There are two Lil Jon’s. I meet the first one on a Friday night at Surrender Nightclub—a sprawling hybrid of dance club and poolside lounge at the Wynn’s Encore Resort in Las Vegas. The venue is a kaleidoscope of color, its modish revelers lit up in red, blue, and purple hues. Lil Jon emerges behind the decks, sporting his trademark baseball cap, shades, and glistening grill. He raises his hand up to the sky and screams, “GET YO FUCKIN’ HANDS UP!” at the top of his lungs, signaling a volley of confetti cannons, a mobile platform snaking through the crowd stacked with half-naked dancers, and his crowd of loyal acolytes raising their glasses in the air. A relentless, pounding beat sets in. Every so often, Lil Jon will interrupt the hysteria by yelling party commands into the microphone and waving his hands about like a man possessed.
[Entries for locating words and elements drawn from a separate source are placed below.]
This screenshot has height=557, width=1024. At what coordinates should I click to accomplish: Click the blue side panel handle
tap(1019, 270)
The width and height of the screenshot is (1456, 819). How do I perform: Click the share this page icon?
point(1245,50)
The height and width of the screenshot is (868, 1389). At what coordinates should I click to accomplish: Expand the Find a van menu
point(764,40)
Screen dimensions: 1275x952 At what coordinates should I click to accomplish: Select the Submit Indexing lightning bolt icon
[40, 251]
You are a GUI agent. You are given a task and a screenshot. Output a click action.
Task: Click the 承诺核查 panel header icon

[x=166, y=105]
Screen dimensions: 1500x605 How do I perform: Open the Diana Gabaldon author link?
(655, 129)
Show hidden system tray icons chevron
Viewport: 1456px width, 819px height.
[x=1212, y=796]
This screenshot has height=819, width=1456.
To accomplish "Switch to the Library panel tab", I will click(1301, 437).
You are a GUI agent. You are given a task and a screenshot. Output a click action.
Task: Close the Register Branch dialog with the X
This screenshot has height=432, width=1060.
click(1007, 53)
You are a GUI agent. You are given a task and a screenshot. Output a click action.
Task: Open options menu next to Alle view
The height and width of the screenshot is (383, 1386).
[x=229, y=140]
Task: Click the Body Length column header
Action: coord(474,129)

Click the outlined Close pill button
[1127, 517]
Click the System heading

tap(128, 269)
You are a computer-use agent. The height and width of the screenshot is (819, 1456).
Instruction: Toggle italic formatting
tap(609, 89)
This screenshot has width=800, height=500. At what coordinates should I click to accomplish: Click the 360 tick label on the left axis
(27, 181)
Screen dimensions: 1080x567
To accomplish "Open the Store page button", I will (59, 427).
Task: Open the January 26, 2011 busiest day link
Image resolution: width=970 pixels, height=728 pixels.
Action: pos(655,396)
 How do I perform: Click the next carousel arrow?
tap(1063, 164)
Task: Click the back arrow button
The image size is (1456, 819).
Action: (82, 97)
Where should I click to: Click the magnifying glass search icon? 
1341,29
The second Lil Jon made himself known an hour earlier inside his hotel suite. Unlike the first incarnation, he’s soft-spoken and mild-mannered—reticent even—and is so shy he can’t even make eye contact with me until a rapport’s been established midway through our interview. When he does, you see that he has kind eyes, one of which is a tad lazy. This is the Lil Jon that most don’t get to see—what is referred to in Swingers parlance as “the guy behind the guy behind the guy.”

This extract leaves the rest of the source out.